Se há em curso uma tendência para o surgimento antecipado da nostalgia de bandas e artistas noventistas, Cibo Matto está bem posicionado nessa história. Depois de colaborarem com Beck, Gorillaz e participado da mais recente encarnação da Plastic Ono Band, juntas ou separadas, Miho Hatori e Yuka Honda resolveram retomar sua parceria primordial e reativar uma das duplas mais criativas daquela época. Depois de quinze anos, quando ninguém poderia supor, eis que surge o terceiro disco do Cibo Matto.

A dupla estava posicionada numa espécie de vanguarda criativa de Nova Iorque, desvinculada de movimentos como Grunge ou Britpop, muito mais interessada em fundir as sonoridades mais urbanas como Hip Hop e Música Eletrônica em geral com alguns acentos Pop descendentes da uma vertente mais intelectualizada, forjada por Talking Heads a partir de 1986, quando soltou a trilha do filme True Stories. A sonoridade do Cibo Matto e de gente como Beck fase Odelay (1996) ou os Beastie Boys fase Hello Nasty (1998) buscava uma modernidade que seria consequência dessas misturebas. Etnicismo musical e Rap, eletrônica e anarquia. Tudo bem amarrado e sugerindo sons caleidoscópicos. Sendo assim, temos o terceiro álbum da dupla, Hotel Valentine, que segue exatamente essa receita. A sensação de que estamos em 1997 é quase inevitável. E isso pode não ser exatamente ruim.

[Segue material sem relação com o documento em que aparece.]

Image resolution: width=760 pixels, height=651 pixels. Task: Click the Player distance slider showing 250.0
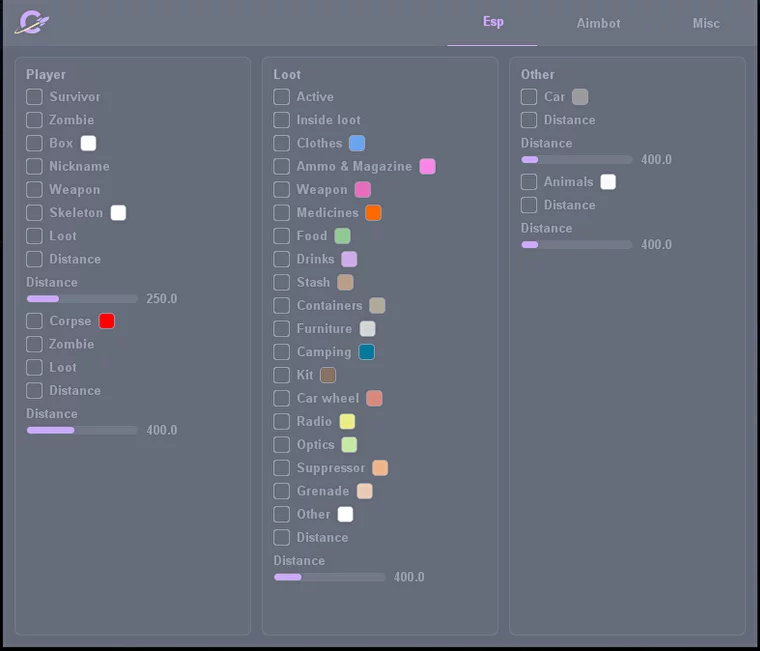point(82,299)
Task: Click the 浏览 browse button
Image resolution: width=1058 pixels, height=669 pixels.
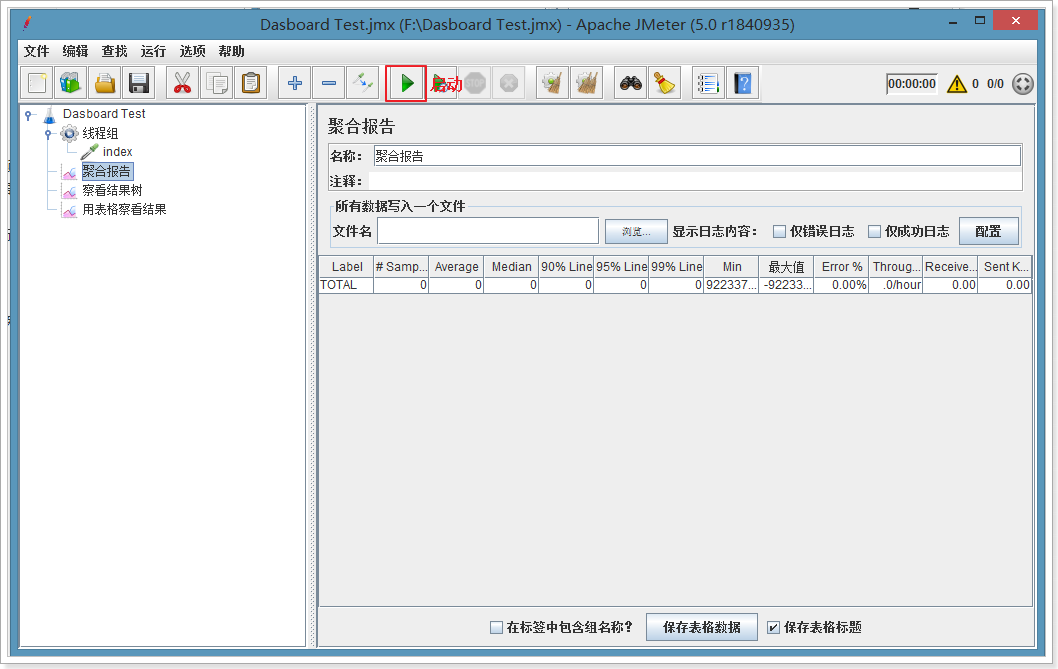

Hatori e Honda não entraram em detalhes, mas é evidente que a reunião aconteceu porque elas ainda devem se divertir bastante fazendo música. O clima ao longo das dez faixas é de felicidade total. A abertura com Check In já mistura os mesmos timbres misturados de bateria e percussão, os vocais de videogame e o clima de que estamos numa daquelas lojas de discos importados, atrás da mais moderna definição de música do nosso tempo. Algo interessante surge na faixa seguinte, Deja Vu, que empresta um suíngue urbano de alguma esquina da Grande Maçã, fazendo uso de levadas deslizantes de baixo, bateria a serviço da dança lenta e guitarra sinuosa em meio a um refrão minimalista e metais. As guitarras à la Talking Heads marcam 10th Floor Ghost Girl, que sugere um bailão atemporal, com uma levada rápida e dançante, pontua por uma linha de baixo invejável. Emerald Tuesday já abusa um pouco da sensação caleidoscópica e se perder no meio de tantas referências que surgem.

Mfn, abreviação de mother fuckin’ nature, aparece com corais sampleados e uma ambiência solene, que dá espaço à faixa título, lenta e contemplativa, cheia de percussões tortas e metais ocasionais. Sons noturnos e claustrofóbicos marcam Empty Pool e Lobby, mas não chegam a tomar conta por causa da chegada de Housekeeping, talvez a canção mais conectada com os anos 2010 de todo o disco, eletrônica, canto-falada, sugerindo perversões generalizadas. O encerramento com Check Out, plácida, acústica e arejada, nos relembrando que, afinal de contas, estamos num disco do Cibo Matto e essas alternâncias de climas e sensações fazem parte do percurso.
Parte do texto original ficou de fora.